With that in mind, something like below would be a good model to start from that will scale:
Focus on those buckets which make up the majority of logs
- In this case the dimensions being used for index filters
- NOT on those that make up < 0.1%
- don’t chase the tail — low ROI
- That could possibly come later but not a place to start
Potentially re-imagine the index strategy in place
- As noted in the account analysis section above:
- There are many indexes for < 0.05% total volume and even several < 0.01%.
- Top 10 indexes account for 80% of logs
- Top 10 indexes account for 90% of total cost
- Target these top contributors, potentially splitting those buckets into smaller indexes
- To avoid administrative overhead burden, let those indexes which make up < 1% go to some catch-all-like buckets for easier management and to avoid optimizing “for the tail”
- As noted in the account analysis section above:
Improve sampling/exclusions, many low information/value logs (HTTP requests [e.g. 200 OK], service health checks, etc), some examples:
- See the “Log Patterns (finding optimizations)” section
- Generate log-to-metrics for any trends that need to be tracked but where the individual log is not important
Continue the trend towards moving audit, transactional, and low information density logs straight to Flex logs vs 7d standard then to Flex tier.
- Datadog noted 3 flex only indexes (meaning no standard indexing) on/around Jan ~31, but on Feb 06 there were now 8 straight to Flex indexes.

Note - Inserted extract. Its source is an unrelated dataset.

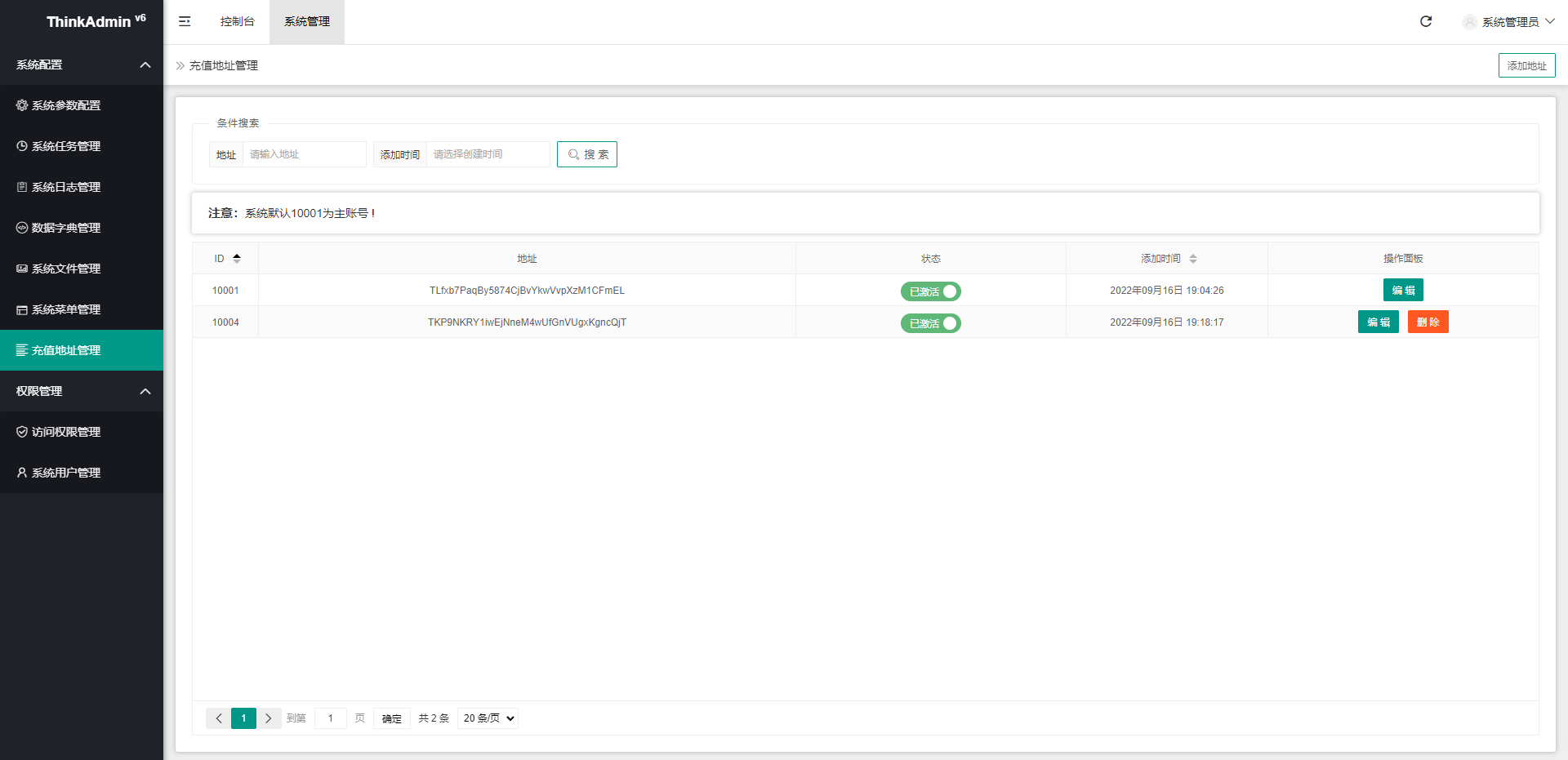Click the page refresh icon
This screenshot has width=1568, height=760.
1425,21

- Certain use cases might dictate some standard indexing, could leverage 3d in those cases to optimize cost
- Can still generate metrics from logs that go straight to the flex tier
- These metrics can be used for real time alerting
If cost optimization is a concern:
- Setup anomaly monitors against estimated usage metrics: https://docs.datadoghq.com/logs/guide/best-practices-for-log-management/#alert-on-unexpected-log-traffic-spikes
- Find other metrics and dimensions that you may care about on the estimated usage dashboard: https://app.datadoghq.com/dash/integration/logs_estimated_usage
- Threshold alerts on spikes: https://docs.datadoghq.com/logs/guide/best-practices-for-log-management/#alert-when-an-indexed-log-volume-passes-a-specified-threshold
- Set quotas per index and alert when nearing the quota or when it has been reached: https://docs.datadoghq.com/logs/guide/best-practices-for-log-management/#alert-on-indexes-reaching-their-daily-quota
- Any logs beyond the quota will still work with archives and log-to-metrics
Continue sending logs to an archive for rehydration for anything beyond index retention periods
- This also applies to any logs that have been excluded from indexing due to sampling, exclusion, or quotas reached
- If rehydration becomes tedious due to single large archive, suggest breaking up catch-all (*) archive into logical buckets for faster scan and re-ingest
Supplemental
Best Practices
Be sure to read through our Best Practices for Log Management guide and Logging Without Limits™ Guide for additional information, and a review of the majority of the recommendations made in this document.
How should I be thinking about retention?
Read the Flex Logs blog to better understand how to think about various logs in the context of retention and query frequency.
How do I know what to exclude?
Once you have logs flowing into Datadog, this becomes a bit easier. Read our Logging Without Limits guide to see how to use the Datadog platform to find and define exclusion filters. But ultimately this comes down to intimate knowledge of your systems. If you aren’t the application/service/system owner, it is best to consult with those team(s) to help determine what is useful to keep.